76ºF

No charges filed in alleged cyberbulling of Alamo Heights teen who committed suicide

Bexar County DA says 'insufficient evidence' to support charges

SAN ANTONIO – The Bexar County District Attorney's Office said Wednesday that it has determined there to be "insufficient evidence" to support charges in the alleged cyberbullying-related suicide of Alamo Heights teenager David Molak.

Family members found Molak, 16, dead in the backyard on Jan. 4 after he was reported missing. Family members said he had tried twice before to commit suicide.

A police report detailed the alleged cyberbullying, which occurred on Instagram. The report said the alleged bullies used phrases such as “Let’s put him in a body bag” and “We’re going to put him six feet under.”

Shortly after Molak's death, his oldest brother, Cliff Molak, said the teenager had been struggling for some time.

“He was a kind soul. He didn’t know how handle the situation,” Cliff Molak said. “Over the past few months, he sort of became a shell of a person.”

He said his brother's bullying started at Alamo Heights High School and followed him after he transferred to a private school.

District Attorney Nico LaHood said Wednesday that "cyberbullies talk venom behind keyboards."

"Many of them try to have false cover, a fake name. They are the ultimate coward, in my opinion," LaHood said.

His feelings on cyberbullying aside, LaHood said the investigation into the allegations did not warrant charges against the unnamed teenager accused in the case.

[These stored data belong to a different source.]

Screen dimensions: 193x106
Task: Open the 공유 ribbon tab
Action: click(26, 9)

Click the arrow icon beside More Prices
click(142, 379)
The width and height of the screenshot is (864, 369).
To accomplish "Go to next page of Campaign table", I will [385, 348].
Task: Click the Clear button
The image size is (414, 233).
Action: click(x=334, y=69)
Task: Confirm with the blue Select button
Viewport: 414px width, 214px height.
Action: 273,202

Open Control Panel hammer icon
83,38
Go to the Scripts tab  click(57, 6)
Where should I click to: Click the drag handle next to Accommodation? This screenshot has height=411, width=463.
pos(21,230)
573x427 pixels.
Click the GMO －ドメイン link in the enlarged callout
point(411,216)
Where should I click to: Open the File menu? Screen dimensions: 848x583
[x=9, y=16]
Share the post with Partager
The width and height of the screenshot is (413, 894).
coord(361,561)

"When you're talking about cyberbullying, we don't have statutes available to us other than harassment, and the harassment statute is very vague," LaHood said. "So what we do is take a statute like harassment, we try to merge it with the facts presented to us and when we look at the facts and the evidence turned over to us by law enforcement. We just couldn't make it match."

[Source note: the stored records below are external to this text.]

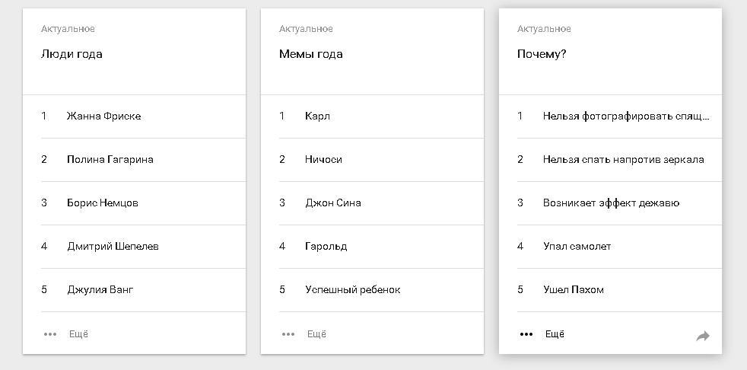The height and width of the screenshot is (370, 747).
Task: Open Возникает эффект дежавю query
Action: pos(611,203)
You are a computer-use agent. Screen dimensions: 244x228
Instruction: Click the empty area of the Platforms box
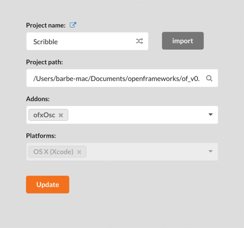click(x=146, y=152)
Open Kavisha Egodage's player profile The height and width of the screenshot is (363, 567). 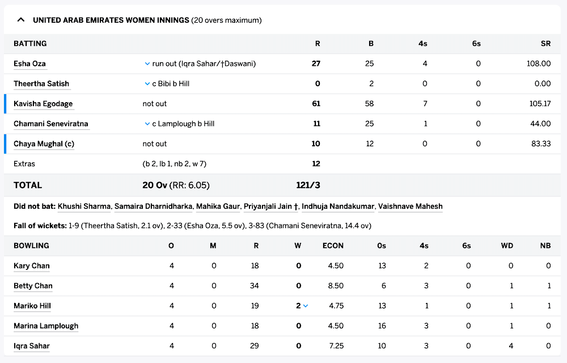point(43,103)
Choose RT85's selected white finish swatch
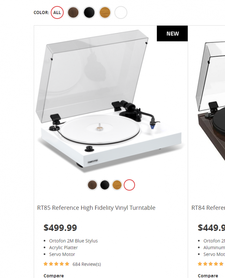This screenshot has width=225, height=278. coord(129,185)
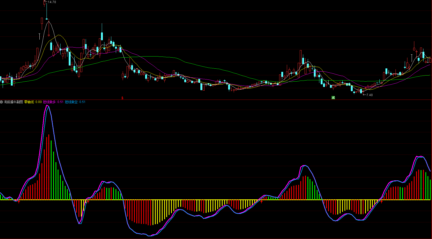Expand the indicator dropdown arrow beside 淘底擒牛副图
This screenshot has height=239, width=432.
pyautogui.click(x=2, y=102)

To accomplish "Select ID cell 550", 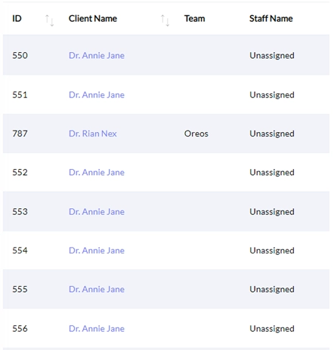I will click(20, 55).
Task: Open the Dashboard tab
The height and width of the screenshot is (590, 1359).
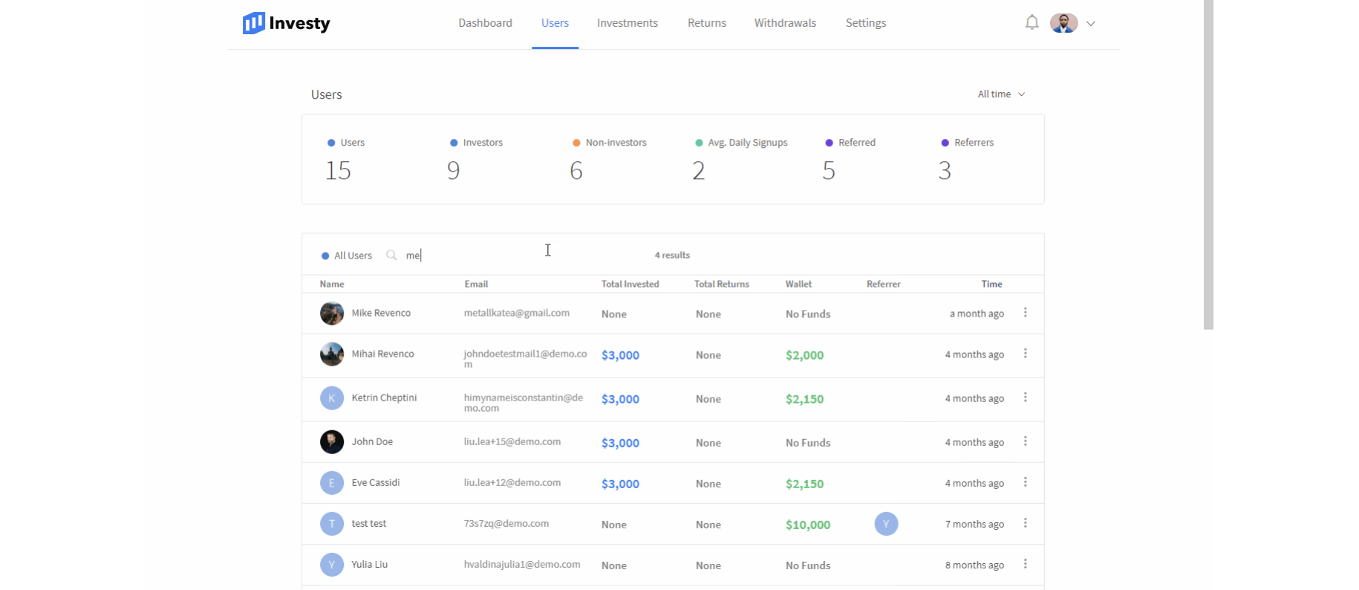Action: tap(485, 23)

LaHood said he spoke with David Molak's father about the decision.

"I'm a daddy myself. I get it," LaHood said. "So I feel for the family for the their loss, but I also have to look at this objectively and make sure we make an assessment off the evidence that's provided to us."

The Molak family issued the following statement on the DA's decision:

"We are grateful to the Bexar County District Attorney’s Office and the San Antonio Police Department for so diligently investigating the cyberbullying case involving David.

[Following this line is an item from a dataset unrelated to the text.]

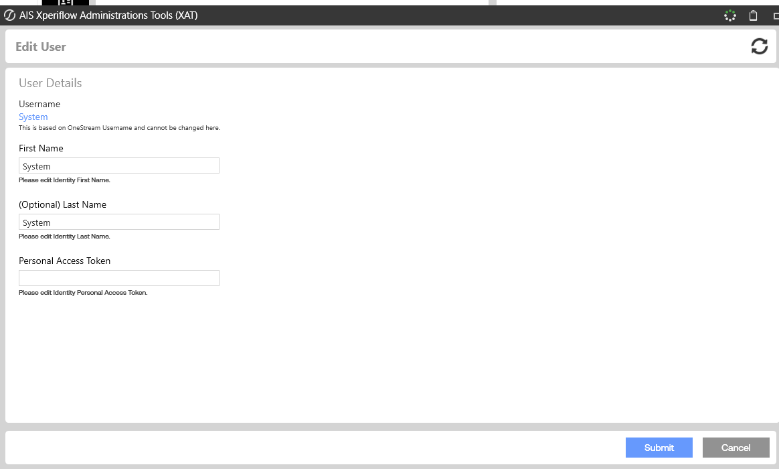Click the Edit User heading
The width and height of the screenshot is (779, 469).
(41, 47)
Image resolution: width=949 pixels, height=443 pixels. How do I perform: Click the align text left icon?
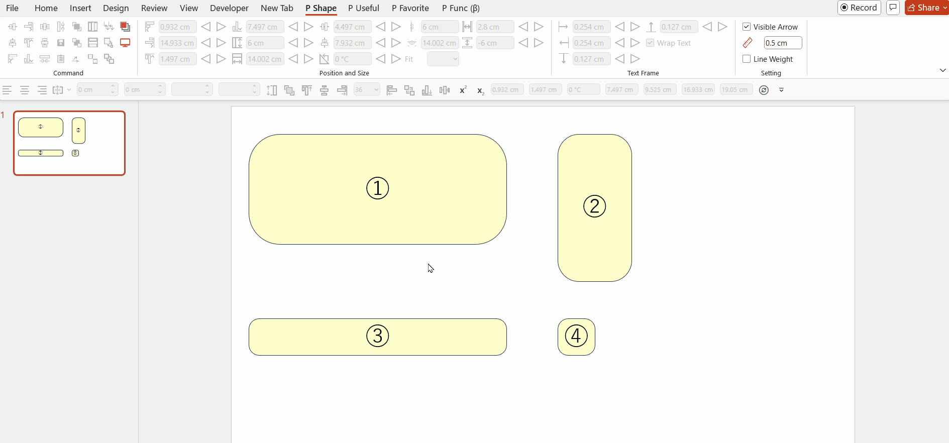coord(7,90)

"Unfortunately, it's clear there were roadblocks that inhibited their investigation that we hope to address through legislation. The laws regarding this new type of social media harassment simply have not kept up with the times.

"Although extremely disappointed, it has only made our family more determined to pursue David’s Law that will ensure cyber bullying is a punishable offense in order to hold perpetrators accountable for their actions."

Read the full statement from the DA's office below:

On February 17, 2016, the Bexar County Criminal District Attorney’s Office received the investigation into the alleged harassment of David Molak. After conducting a thorough review of the evidence submitted by the San Antonio Police Department, the DA’s Office determined there is insufficient evidence to support criminal prosecution related to criminal charges. Therefore, at this time there will be no criminal charges stemming from this incident. Our Office has been in constant contact with the Molak family and their attorneys and they have been notified of this decision.